Ora, in fine, un’osservazione, da “uomo del sottosuolo”. Di fronte ai disastri sociali della finanza speculativa, occorre ritornare alla “economia reale”, cioè alla produzione di ricchezza per mezzo non di ricchezza, ma di lavoro e di ricchezza investita sul lavoro. La parola d’ordine è “crescita”. Per aversi crescita occorre stimolare i consumi, affinché i consumi, a loro volta, diano la spinta alla produzione e, dalla produzione, nasca lavoro cioè reddito che, a sua volta, alimenta i consumi: una ruota che deve girare. Tanto più consumiamo, tanto più lavoriamo e tanto meglio svolgiamo la nostra parte. Naturalmente, non è detto che tutti lavorino e consumino come gli altri. Ci sarà chi può lavorare di meno e consumare di più, e chi deve consumare di meno e lavorare di più. Dipende dai rapporti sociali, cioè dalla distribuzione dei vantaggi e degli svantaggi, cioè dai criteri di giustizia vigenti. In ogni caso, c’è qualcosa di sinistro in questa raffigurazione: l’essere umano che lavora per poter consumare e consuma per poter lavorare.

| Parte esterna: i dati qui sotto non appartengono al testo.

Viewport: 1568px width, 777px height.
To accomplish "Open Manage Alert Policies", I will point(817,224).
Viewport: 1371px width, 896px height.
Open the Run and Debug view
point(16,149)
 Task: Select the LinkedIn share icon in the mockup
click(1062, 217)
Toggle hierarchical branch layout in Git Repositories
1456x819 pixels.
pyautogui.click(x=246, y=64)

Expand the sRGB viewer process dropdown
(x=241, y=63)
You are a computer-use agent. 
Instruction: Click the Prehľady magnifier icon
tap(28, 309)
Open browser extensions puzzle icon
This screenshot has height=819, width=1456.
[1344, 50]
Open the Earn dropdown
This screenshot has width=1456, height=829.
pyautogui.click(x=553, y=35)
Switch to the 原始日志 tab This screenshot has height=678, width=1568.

Qui viene l’osservazione “umanistica”. L’economia mondializzata, omologata agli standard produttivi delle grandi imprese, la grande distribuzione al loro servizio, la pubblicità che orienta i consumi e crea stili di vita uniformi: tutto ciò produce un’umanità funzionalizzata, ugualizzata nei medesimi bisogni e nelle medesime aspirazioni: in una parola, confluisce in una medesima cultura. Ciò significa elevare il conformismo a virtù civile. È questo ciò che vogliamo? O non occorrerebbe invece prestare attenzione a ciò che di originale si muove e cerca di crescere: nuove e antiche professioni, che cercano di emergere o riemergere, nuove forme di produzione, di collaborazione tra produttori, nuove reti di collegamento solidale tra produttori, nuove modalità di distribuzione e di consumo; riscoperta di risorse e patrimoni materiali e culturali esistenti, ma finora nascosti o dimenticati. Il nostro Paese avrebbe tante cose e tante energie da portare alla luce nell’interesse di tutti, cioè nell’interesse del “progresso materiale e spirituale della società”, come recita l’art. 4 della Costituzione. Nelle società libere, il compito della politica è capire, orientare e aiutare ciò che di fecondo cresce e, parallelamente, opporsi a ciò che cerca di riproporsi, secondo esperienze che hanno già fatto il loro tempo. Su questo terreno, mi pare che debba cercarsi la risposta a quella che, altrimenti, sarebbe solo una stucchevole controversia: la risposta alla domanda che cosa, oggi, voglia dire essere conservatori o innovatori.